Before the Vetting Committee, you were composed and answered the questions frankly. There was no “er-er-er” because you were resolute and very sincere. We do not want to say you mesmerized the Committee members with your answers, but we can say your performance was to all intents and purposes, excellent – and, no wonder, the Parliament of Ghana gave you unanimous approval.
At your swearing in, the President, Nana Addo noted that you are “eminently qualified” for the post. The President noted further that you have “the capacity, the experience, the requisite values and intellectual strength to succeed in this vital position”. But having so eulogized you, the President throws a teaser: “I urge the new Special Prosecutor to bear in mind at all times that the office carries an extraordinary responsibility to fight corruption independently and impartially”.
It is with this Presidential charge that your success will be measured (we did not add “failure” because we know “failure” is not in your vocabulary).
We are happy you have sworn to wear your own shoes, and nobody else's. Your office is said to serve as a “specialised, independent, preventive, investigative, prosecutorial and asset recovery anti-corruption agency”. You are expected to bring your expertise to bear on the office.
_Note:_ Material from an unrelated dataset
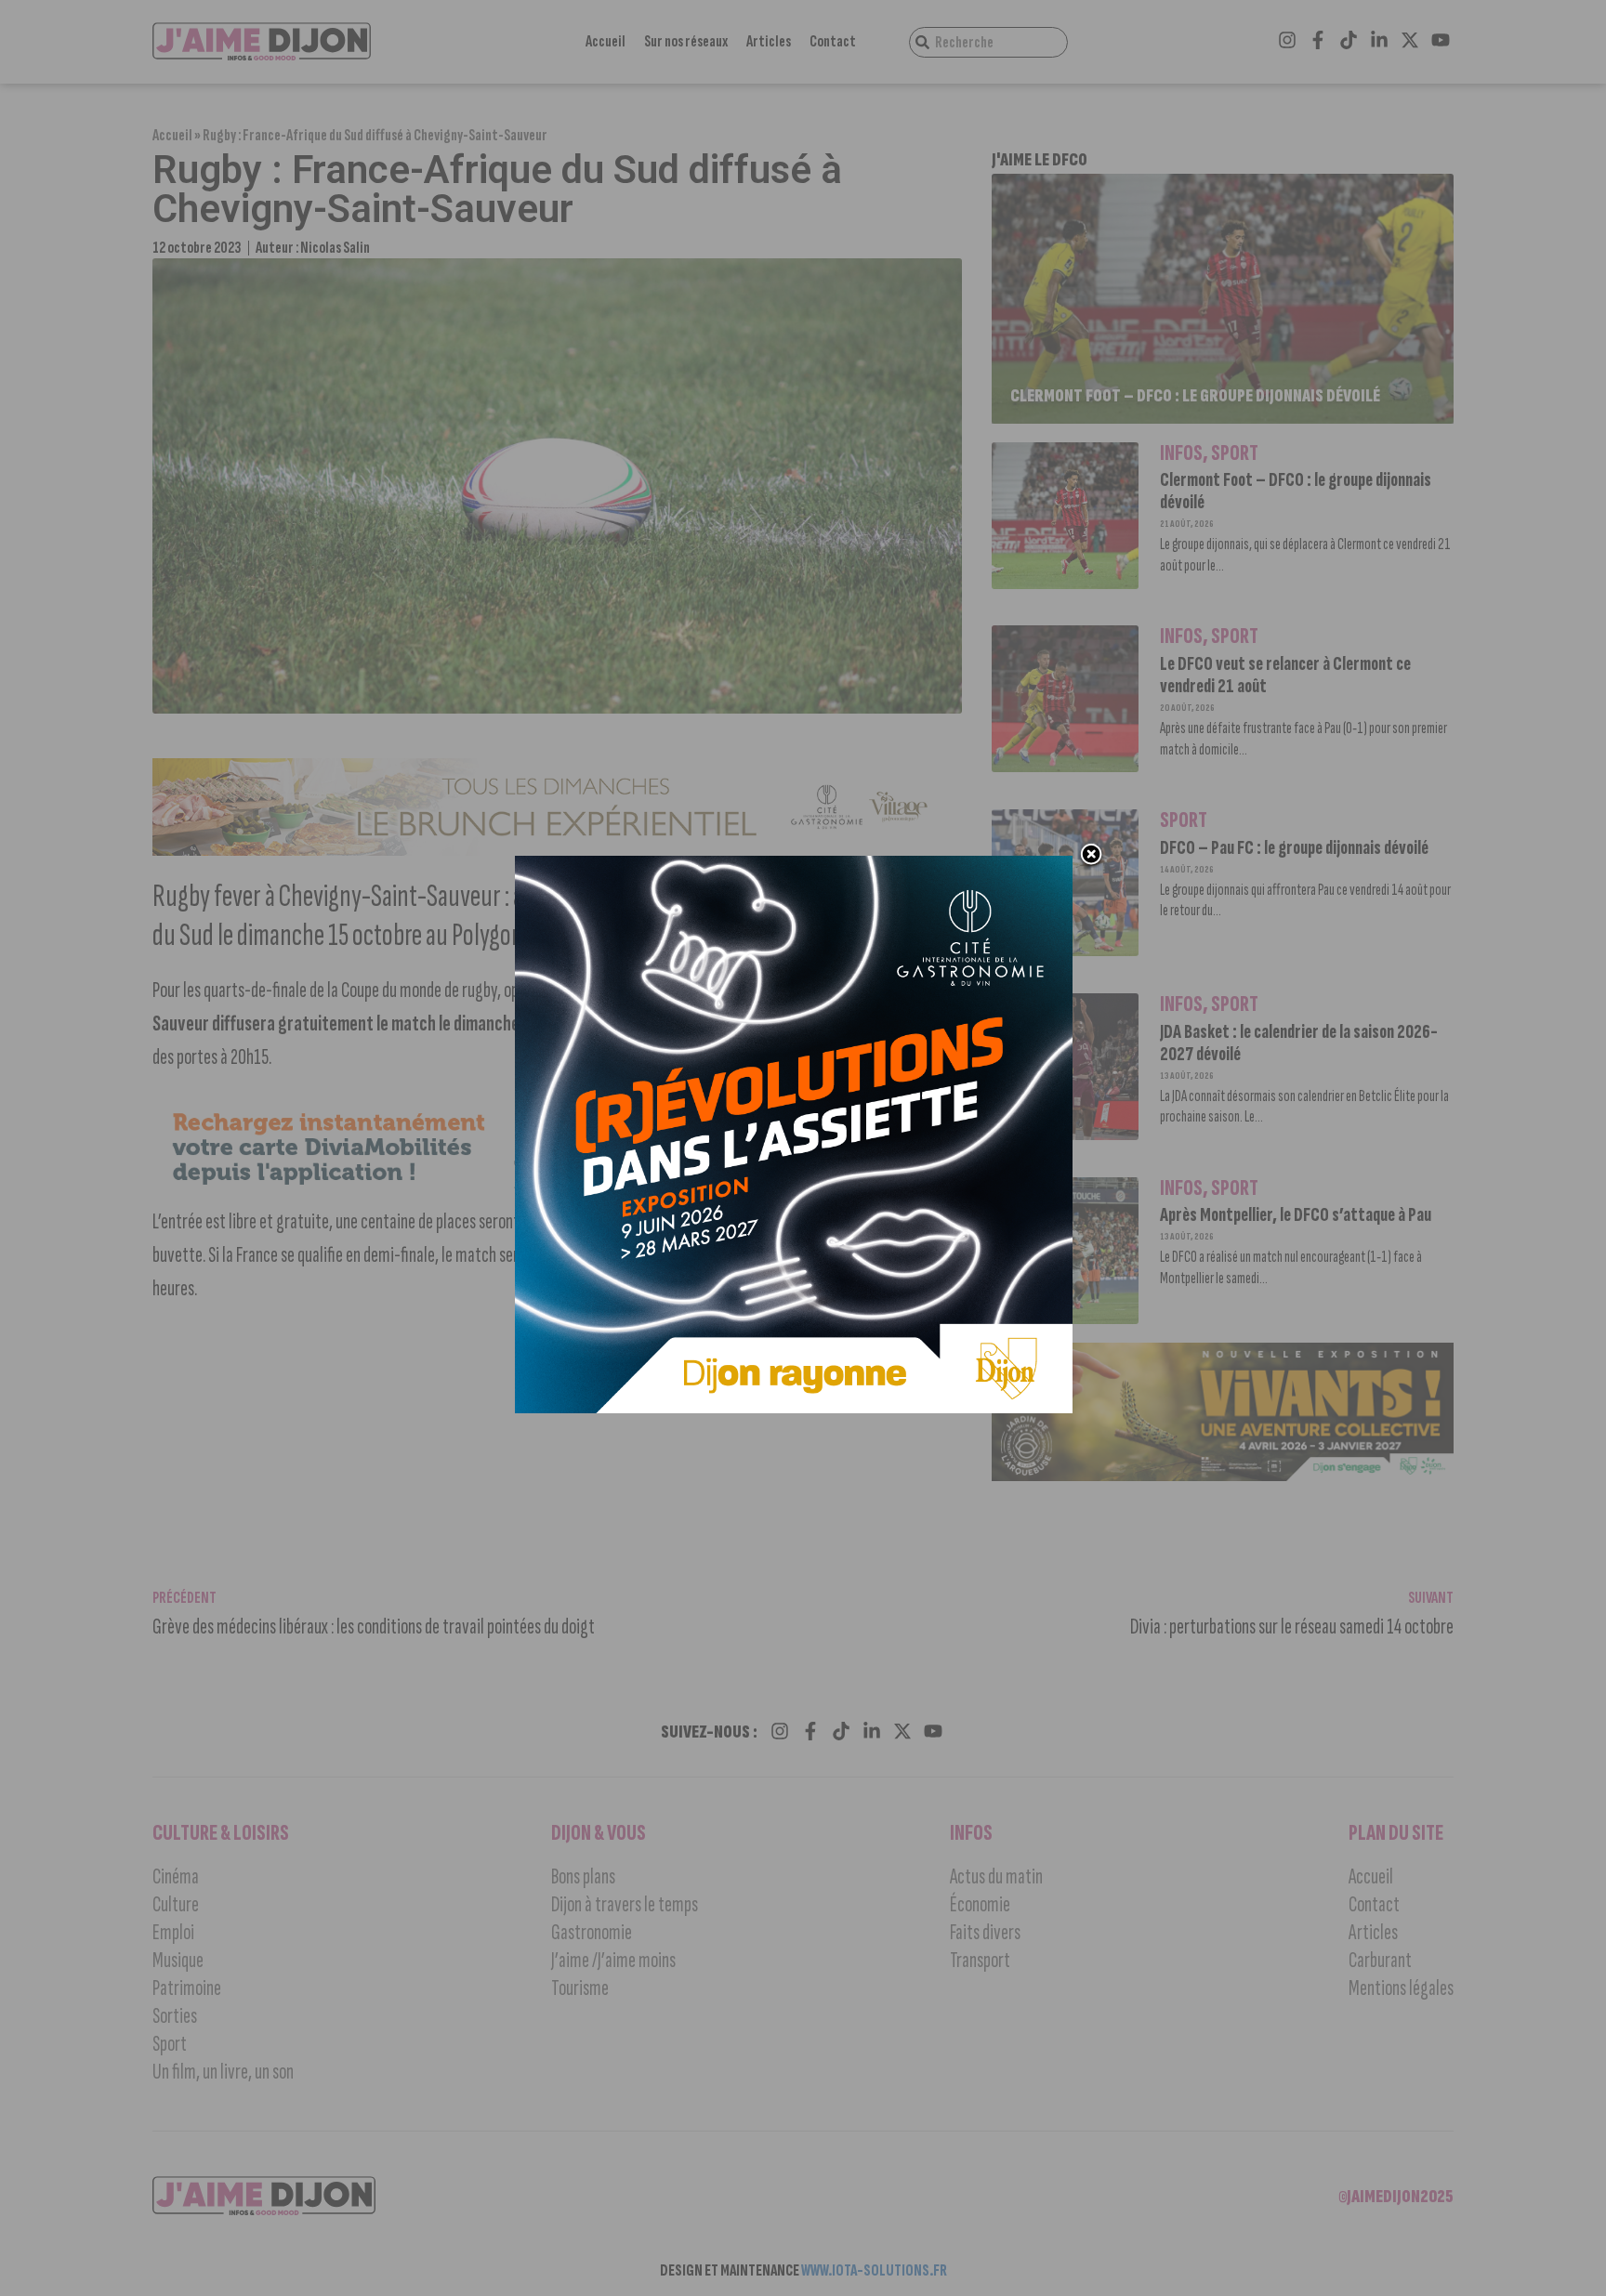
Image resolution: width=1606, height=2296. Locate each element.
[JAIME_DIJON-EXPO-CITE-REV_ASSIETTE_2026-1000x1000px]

Your office going to be imbued with stories and stories of acts of corruption which largely include: willful exploitation of public office, use of public office for private gain, bribery and extortion. We cannot forget that gifts and other “incentives” received by civil servants with the aim of influencing their assignments are illegal. You may remember a lawyer collecting monies from a client and telling him the monies were for “ways and means”.
You are likely to obtain all the resources you need for your office, you have been assured, but if the said resources do not arrive on time, please, don't whine. Rome was not built in a day.
Ghana is touted as an “island” amidst countries that are seeped in corruption. But we cannot sit swollen-headed. We have to work hard to eliminate corruption and embezzlement. This is the task you are expected to perform. Remember what the President said: “I am not corrupt; I have not been corrupt; I cannot be corrupt”. Be guided.
Ghana may be faring well in the Corruption Perception Index – 43 points in 2020 (compared to 41 in 2019) but we need not drop our guard. Being a Christian you may remember what the good old book tells us in Matthew 10:16: “Behold, I send you forth as sheep in the midst of wolves: be ye, therefore, wise as serpents, and harmless as doves”. And you know your charge: “Be impartial”. Your sword should be: multi-edged”. What is sauce for the goose must be sauce for the gander. You know whom you can count on, in times of uncontrolled need. Our regards to the “Apuskeleke” man, not forgetting “the poodle,” We remain, Yours sincerely, “Keukeu Saek” (Cocoa Sack).